Yeah, I'm staring down the big 3-0 with mad quickness and no fear, yeah my two boys are 2yrs and 2mos, but I watch what I think is the latest shit on TV. I got a friend who still parties and smokes the herb. I'm just wondering how different I am from whatever they label today's generation? I remember in school the teachers would scare the slackers by saying mine would be the first generation where kids were not better off than their parents. Now that I've been takin papers in the real world for going on 9 years, I realized how long it takes to get any serious stash and that my kids are going to be in the same boat.

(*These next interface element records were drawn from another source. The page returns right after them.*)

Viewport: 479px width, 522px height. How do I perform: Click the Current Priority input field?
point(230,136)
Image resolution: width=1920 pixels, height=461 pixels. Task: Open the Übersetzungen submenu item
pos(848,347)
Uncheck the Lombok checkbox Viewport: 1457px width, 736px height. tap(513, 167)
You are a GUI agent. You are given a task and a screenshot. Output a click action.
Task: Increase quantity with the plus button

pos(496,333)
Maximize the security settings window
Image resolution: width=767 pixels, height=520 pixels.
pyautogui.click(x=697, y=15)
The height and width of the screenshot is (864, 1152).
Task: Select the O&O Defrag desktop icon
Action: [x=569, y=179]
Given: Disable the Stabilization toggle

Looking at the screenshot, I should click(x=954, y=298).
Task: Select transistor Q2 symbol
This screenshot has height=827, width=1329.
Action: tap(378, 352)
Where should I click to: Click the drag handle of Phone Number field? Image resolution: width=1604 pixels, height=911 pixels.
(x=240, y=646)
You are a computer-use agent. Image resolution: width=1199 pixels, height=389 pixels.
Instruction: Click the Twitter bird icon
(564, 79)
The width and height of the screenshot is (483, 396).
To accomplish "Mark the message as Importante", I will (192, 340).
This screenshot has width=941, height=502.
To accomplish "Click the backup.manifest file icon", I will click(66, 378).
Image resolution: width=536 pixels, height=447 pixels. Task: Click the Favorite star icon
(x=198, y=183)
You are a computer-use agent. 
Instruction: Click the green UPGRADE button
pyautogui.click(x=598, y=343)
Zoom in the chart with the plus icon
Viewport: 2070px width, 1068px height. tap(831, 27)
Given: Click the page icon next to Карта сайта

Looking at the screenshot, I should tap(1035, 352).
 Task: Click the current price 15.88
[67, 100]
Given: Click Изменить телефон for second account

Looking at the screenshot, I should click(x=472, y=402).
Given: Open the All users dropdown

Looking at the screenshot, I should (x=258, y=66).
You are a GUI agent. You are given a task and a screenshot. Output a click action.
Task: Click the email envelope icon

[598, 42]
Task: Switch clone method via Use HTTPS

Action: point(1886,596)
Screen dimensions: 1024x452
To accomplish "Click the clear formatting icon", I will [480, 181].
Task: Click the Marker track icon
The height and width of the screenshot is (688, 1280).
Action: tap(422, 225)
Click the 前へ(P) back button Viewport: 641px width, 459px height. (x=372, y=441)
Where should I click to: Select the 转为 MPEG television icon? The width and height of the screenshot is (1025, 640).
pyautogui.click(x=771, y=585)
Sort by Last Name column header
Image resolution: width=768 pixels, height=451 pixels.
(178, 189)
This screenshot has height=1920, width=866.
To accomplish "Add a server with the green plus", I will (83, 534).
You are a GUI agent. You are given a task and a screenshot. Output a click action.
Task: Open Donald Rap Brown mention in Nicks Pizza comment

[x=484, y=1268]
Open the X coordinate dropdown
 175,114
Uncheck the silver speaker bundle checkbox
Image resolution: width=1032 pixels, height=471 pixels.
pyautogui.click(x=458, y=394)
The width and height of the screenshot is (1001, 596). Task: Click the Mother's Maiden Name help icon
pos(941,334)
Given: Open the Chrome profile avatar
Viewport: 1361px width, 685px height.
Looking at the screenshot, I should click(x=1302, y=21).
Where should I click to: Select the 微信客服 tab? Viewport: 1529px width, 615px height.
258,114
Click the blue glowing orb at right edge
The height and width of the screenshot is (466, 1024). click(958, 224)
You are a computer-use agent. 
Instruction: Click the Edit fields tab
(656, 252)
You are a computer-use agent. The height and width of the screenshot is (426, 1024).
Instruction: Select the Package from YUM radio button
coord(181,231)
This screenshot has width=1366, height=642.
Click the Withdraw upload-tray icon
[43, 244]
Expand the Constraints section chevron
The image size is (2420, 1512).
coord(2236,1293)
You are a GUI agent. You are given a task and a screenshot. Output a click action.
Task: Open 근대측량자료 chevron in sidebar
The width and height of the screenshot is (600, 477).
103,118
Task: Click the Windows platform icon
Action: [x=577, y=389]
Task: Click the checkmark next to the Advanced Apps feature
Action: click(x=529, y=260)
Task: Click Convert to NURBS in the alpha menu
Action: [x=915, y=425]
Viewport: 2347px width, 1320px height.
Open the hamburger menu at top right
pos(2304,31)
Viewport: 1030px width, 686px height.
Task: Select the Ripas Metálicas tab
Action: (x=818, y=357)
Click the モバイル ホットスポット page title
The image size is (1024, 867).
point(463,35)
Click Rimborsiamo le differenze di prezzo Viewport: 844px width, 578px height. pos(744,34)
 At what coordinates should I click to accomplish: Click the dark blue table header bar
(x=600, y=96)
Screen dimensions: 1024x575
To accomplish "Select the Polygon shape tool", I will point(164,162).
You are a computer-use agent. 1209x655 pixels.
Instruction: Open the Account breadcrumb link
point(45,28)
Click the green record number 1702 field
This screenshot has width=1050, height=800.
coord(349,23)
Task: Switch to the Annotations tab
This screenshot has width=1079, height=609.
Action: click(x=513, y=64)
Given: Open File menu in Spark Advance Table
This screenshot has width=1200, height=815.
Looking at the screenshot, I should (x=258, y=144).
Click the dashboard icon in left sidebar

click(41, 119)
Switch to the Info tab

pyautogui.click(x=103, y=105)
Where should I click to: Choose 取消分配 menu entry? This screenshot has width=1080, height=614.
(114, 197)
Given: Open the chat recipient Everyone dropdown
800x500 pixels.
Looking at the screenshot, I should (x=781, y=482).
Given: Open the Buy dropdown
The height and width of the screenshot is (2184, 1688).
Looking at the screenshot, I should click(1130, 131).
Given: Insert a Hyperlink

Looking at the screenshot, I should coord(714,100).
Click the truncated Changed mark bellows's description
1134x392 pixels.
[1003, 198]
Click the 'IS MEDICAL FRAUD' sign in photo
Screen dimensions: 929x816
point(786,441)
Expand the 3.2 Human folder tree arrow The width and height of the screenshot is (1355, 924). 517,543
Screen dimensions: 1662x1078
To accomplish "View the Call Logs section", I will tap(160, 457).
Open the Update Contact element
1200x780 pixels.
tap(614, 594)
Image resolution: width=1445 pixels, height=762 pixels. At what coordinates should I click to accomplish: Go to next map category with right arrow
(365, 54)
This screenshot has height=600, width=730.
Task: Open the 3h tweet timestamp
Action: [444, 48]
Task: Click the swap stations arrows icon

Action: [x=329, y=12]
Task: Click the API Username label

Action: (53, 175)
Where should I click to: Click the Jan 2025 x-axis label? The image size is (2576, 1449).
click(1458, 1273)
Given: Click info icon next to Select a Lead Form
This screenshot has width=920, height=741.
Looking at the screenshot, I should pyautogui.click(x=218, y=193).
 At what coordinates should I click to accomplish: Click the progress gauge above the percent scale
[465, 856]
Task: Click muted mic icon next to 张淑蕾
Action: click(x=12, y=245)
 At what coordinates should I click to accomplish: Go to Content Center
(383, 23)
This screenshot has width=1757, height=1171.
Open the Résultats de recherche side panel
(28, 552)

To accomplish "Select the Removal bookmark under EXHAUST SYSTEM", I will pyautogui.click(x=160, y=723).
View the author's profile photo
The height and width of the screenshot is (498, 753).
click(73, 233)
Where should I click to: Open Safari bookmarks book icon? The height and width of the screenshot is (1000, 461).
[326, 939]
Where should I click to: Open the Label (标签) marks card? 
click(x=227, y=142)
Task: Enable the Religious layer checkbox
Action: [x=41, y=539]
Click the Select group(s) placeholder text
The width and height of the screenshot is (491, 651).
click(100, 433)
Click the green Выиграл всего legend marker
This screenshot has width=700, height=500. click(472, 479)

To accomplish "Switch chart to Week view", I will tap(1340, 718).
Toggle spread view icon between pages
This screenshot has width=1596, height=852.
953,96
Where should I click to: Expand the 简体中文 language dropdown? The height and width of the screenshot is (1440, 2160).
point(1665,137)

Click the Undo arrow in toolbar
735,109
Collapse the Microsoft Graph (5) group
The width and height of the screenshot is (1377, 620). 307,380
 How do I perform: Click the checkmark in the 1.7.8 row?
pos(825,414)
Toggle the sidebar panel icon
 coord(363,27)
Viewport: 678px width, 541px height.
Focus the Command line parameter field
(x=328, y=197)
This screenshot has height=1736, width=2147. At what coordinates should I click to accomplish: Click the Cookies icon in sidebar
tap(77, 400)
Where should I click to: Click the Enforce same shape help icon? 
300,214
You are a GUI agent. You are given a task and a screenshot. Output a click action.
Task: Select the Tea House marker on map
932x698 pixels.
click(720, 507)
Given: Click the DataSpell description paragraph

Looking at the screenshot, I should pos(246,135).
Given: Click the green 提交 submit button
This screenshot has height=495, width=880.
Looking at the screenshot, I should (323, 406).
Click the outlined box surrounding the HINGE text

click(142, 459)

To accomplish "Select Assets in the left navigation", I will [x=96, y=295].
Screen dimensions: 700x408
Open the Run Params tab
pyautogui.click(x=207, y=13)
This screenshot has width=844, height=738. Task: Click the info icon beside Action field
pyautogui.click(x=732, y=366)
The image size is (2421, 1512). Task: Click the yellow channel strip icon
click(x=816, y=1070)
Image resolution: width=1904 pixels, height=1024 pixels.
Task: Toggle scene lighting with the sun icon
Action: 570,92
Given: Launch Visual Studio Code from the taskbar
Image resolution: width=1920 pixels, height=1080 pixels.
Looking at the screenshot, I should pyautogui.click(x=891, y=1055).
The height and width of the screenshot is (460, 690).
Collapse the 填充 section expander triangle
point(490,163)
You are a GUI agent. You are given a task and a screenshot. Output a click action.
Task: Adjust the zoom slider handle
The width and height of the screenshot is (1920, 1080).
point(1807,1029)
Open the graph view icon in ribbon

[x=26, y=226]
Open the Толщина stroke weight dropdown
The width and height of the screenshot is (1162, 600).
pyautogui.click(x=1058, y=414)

So what is that sets me apart from my "babyboomer" parents? Video games, MTV, techno gadgets, presidents who are national and international buffoons (ok, maybe that's a bad example -think nixon/carter-), TV on most of the day. These are all true, and I am better off than my parents because they bought in to that "We-can-make-the-world-a-better-place-through-love-and-community" sixties crap. Now they still own nothing, live in rented housing, and can't afford gas.
So what will set my boys' generation apart from me? Let's see: video games on Xbox360/PS3 vs my atari/nintendo, MTV:they still play beevis & buthead, though ren&stimpy's long gone, techno-gadgets: mp3 players to my walkmans, TV: 60" HDTV flat panels to my 30" tube. Other than newer techno-gadgets, not much has changed. Tupac is still idolized, though fadng very fast.
Anyway. Maybe I have no clue and someone younger than me reading this can tell me where I'm wrong, but it seems like the last generation would be called babyboomers, forgetting anyone born in the 50-60's, and this generation is anyone born in the late-70's through 00's.